**WHAT YOU SHOULD DO:** Reproduce, word for word, the lines in the material below starting with the one that has "Task: Click the Airkitty product title text" and going on through the one that has "This screenshot has height=1024, width=1003.". Leave out all pictures.

**DATA EXCERPTS:**
---

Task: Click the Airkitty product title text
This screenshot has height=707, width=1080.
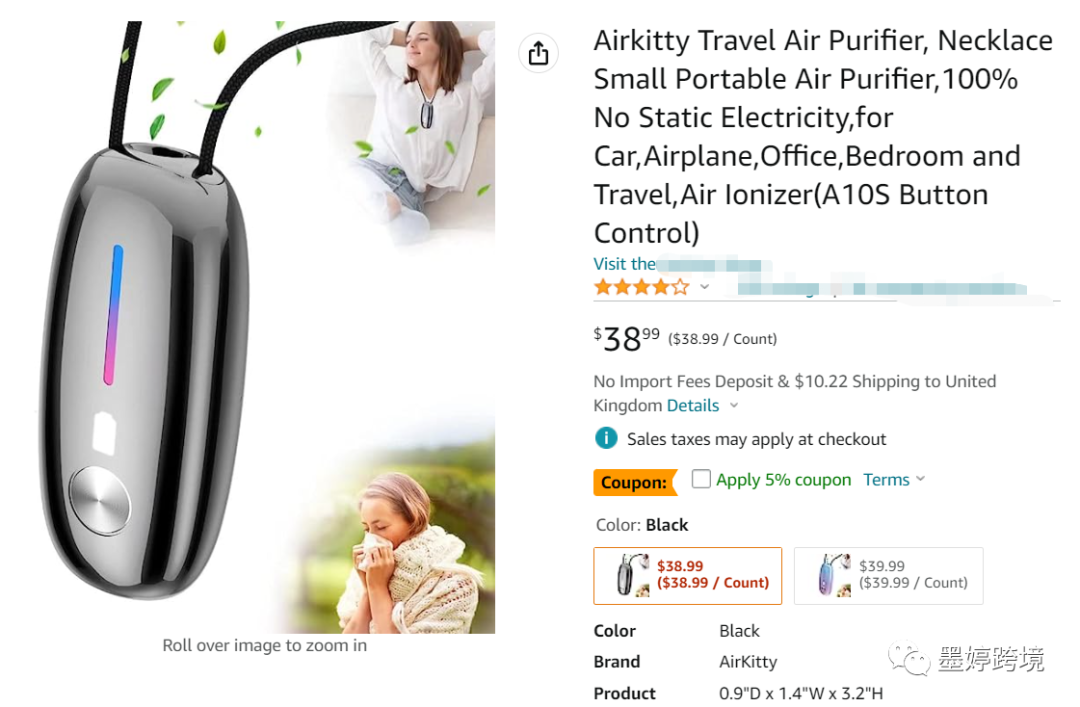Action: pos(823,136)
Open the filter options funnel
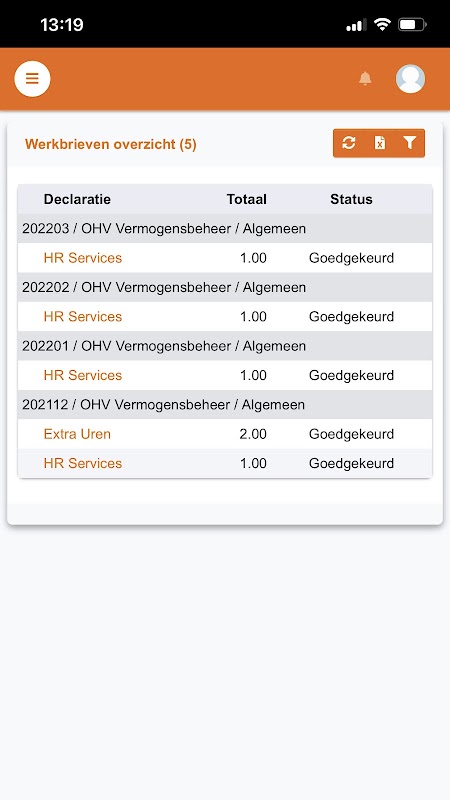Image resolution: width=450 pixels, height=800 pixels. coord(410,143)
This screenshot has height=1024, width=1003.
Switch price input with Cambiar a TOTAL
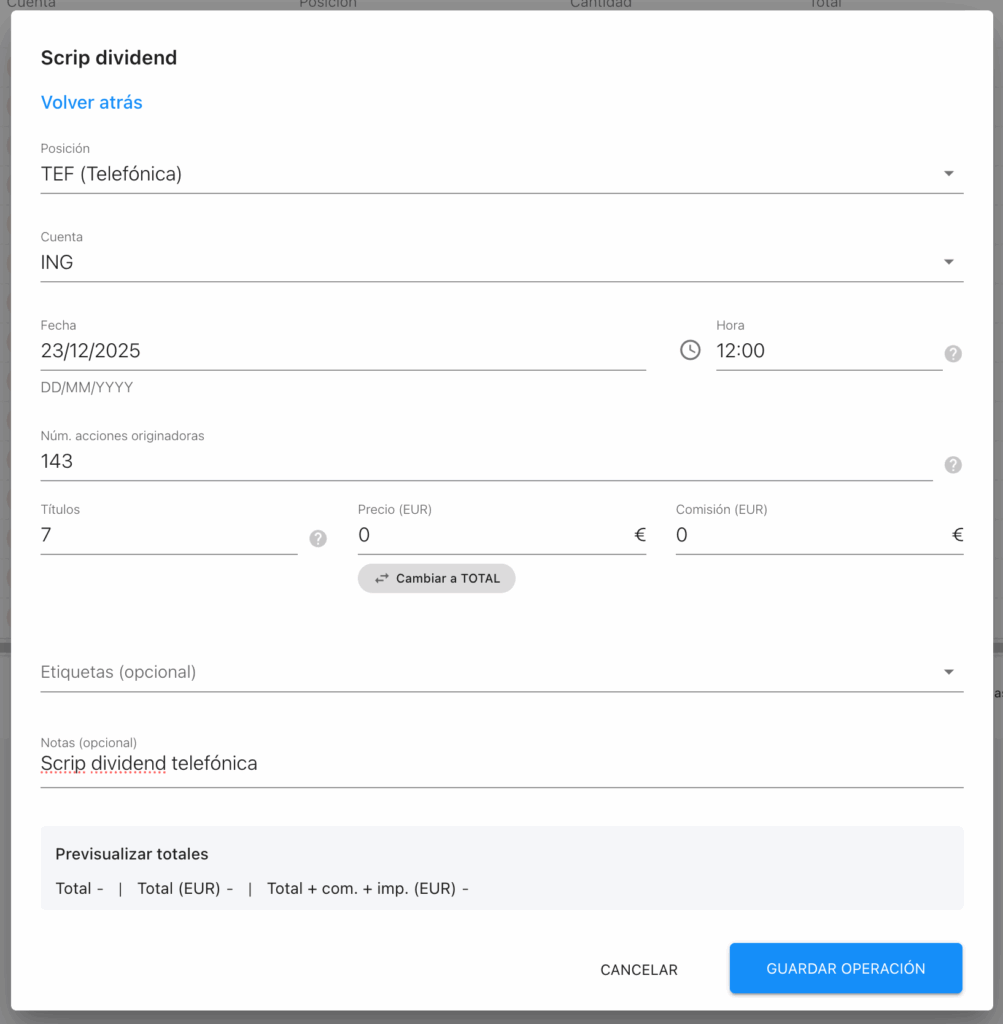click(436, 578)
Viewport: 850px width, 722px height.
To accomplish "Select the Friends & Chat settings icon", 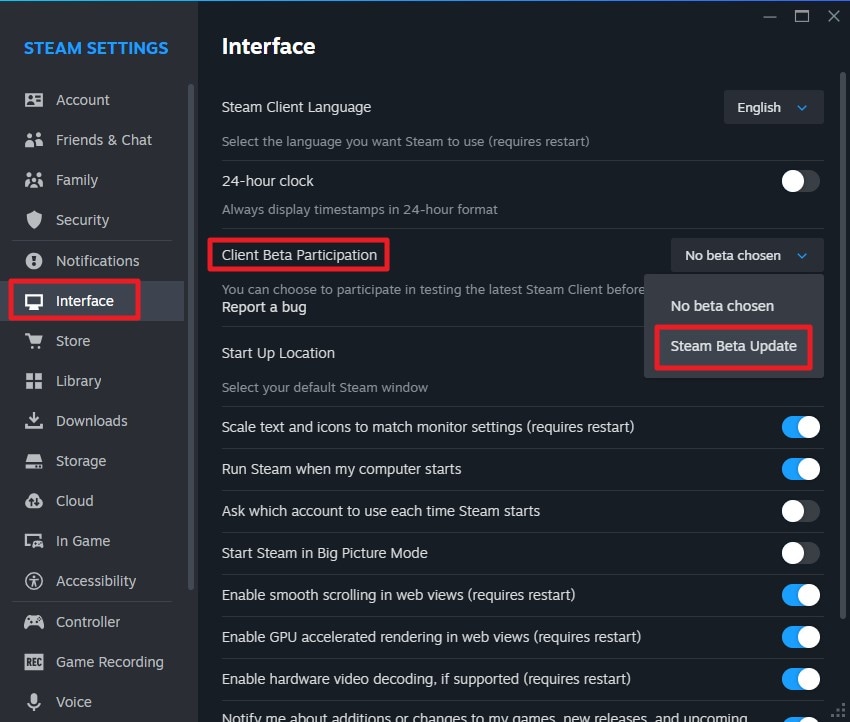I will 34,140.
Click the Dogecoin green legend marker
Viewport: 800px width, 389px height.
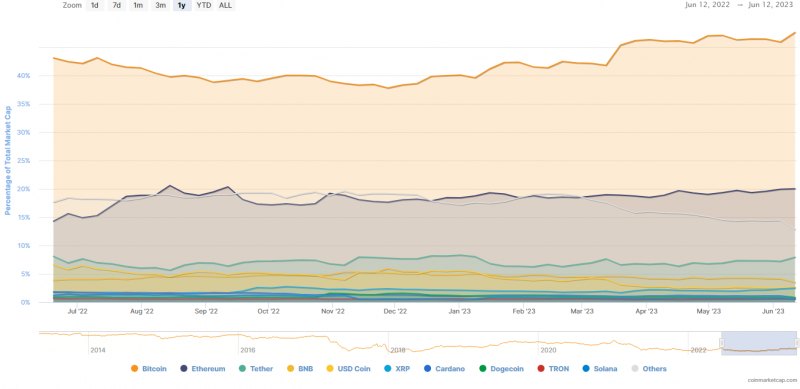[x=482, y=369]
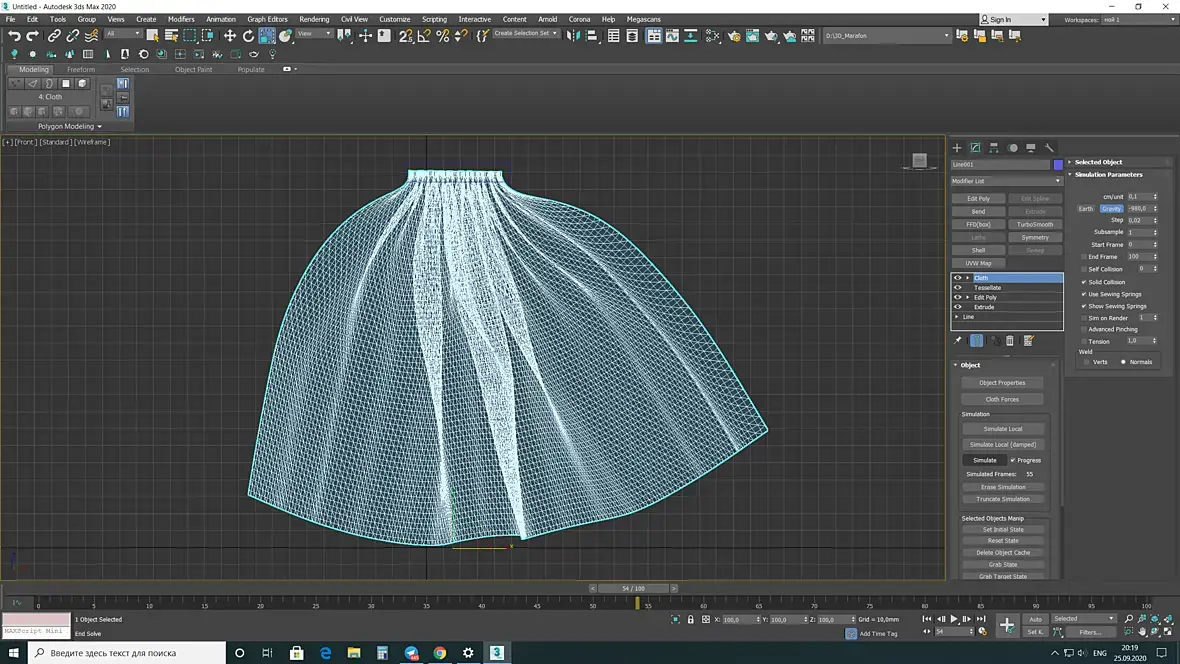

---

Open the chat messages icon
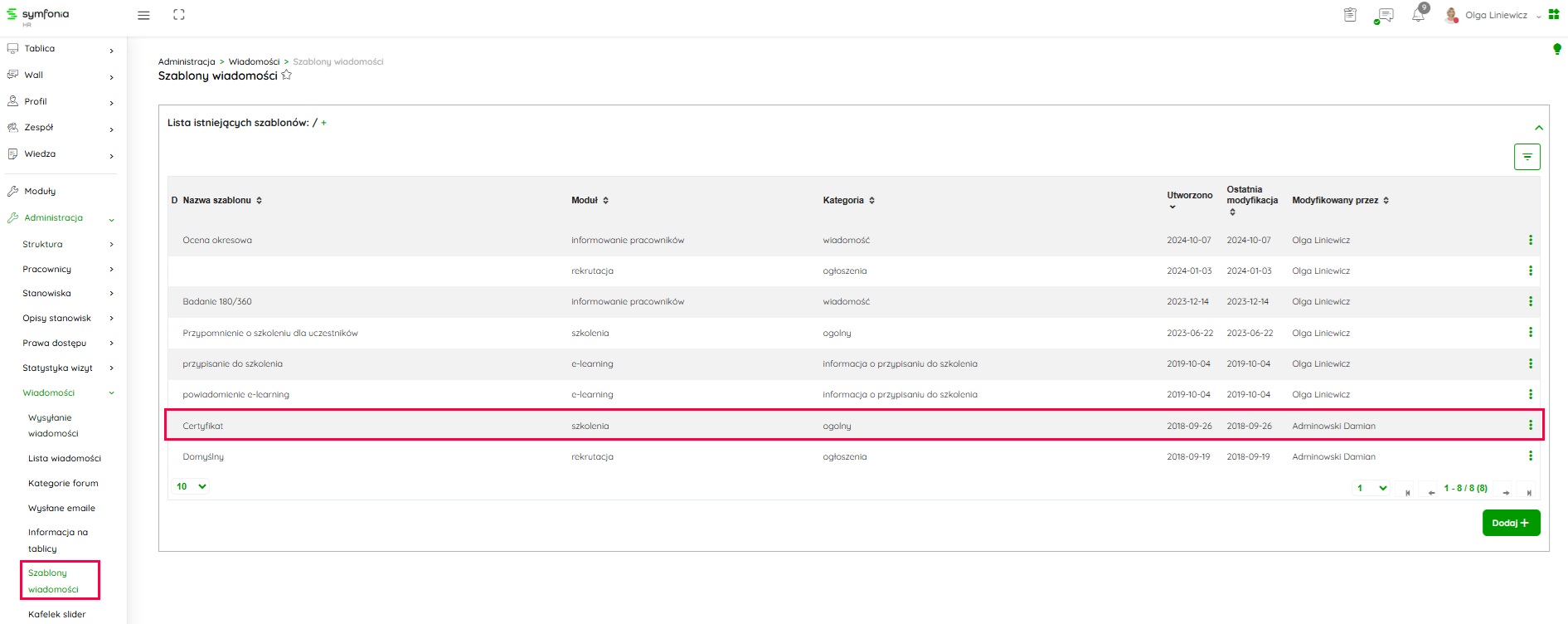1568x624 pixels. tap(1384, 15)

---

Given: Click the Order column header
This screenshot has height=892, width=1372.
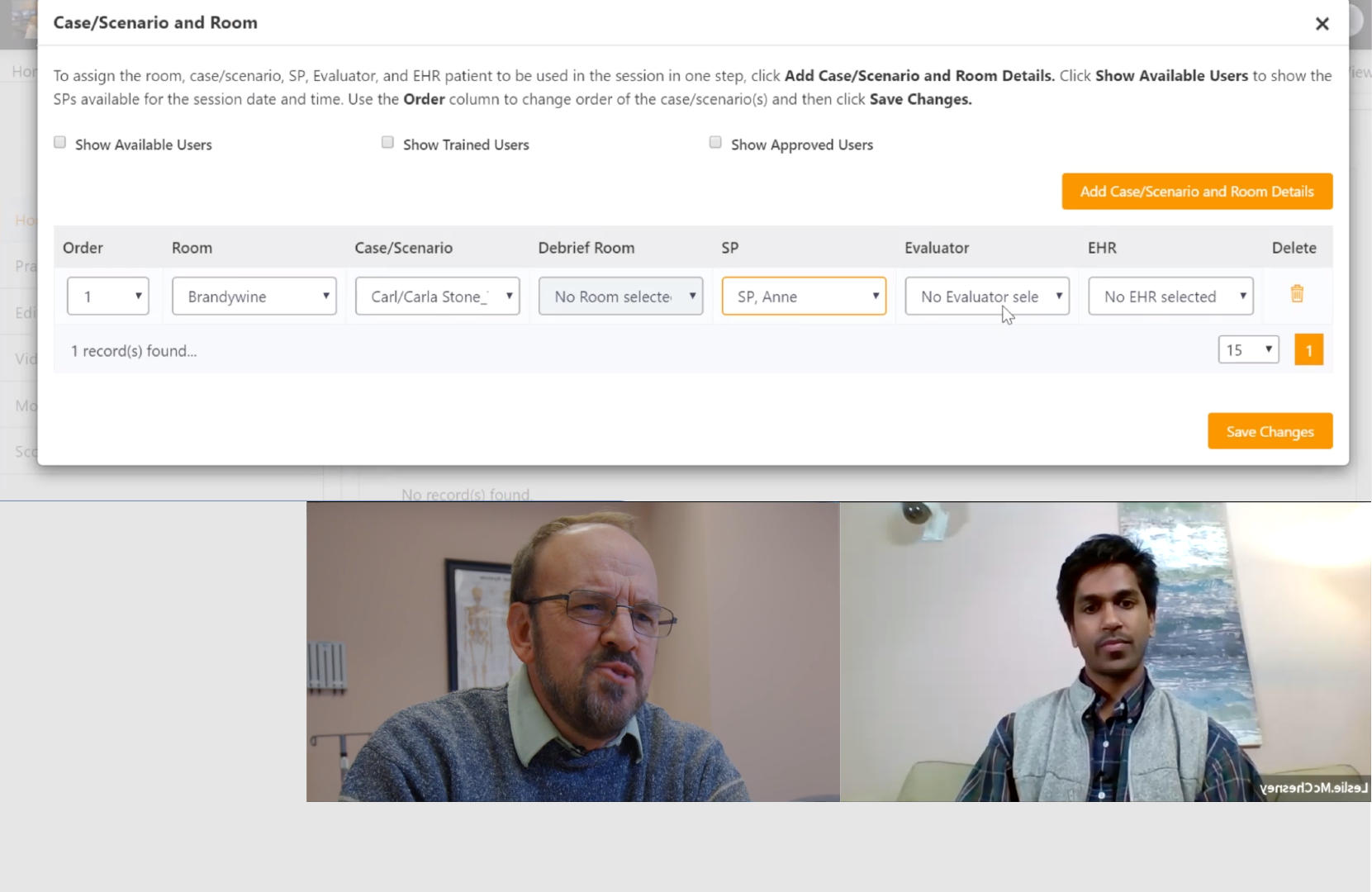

---

**THE ANSWER:**
Task: Click the Airkitty product title text
This screenshot has height=707, width=1080.
Action: pos(823,136)
Open the filter options funnel
Image resolution: width=450 pixels, height=800 pixels. coord(410,143)
This screenshot has height=1024, width=1003.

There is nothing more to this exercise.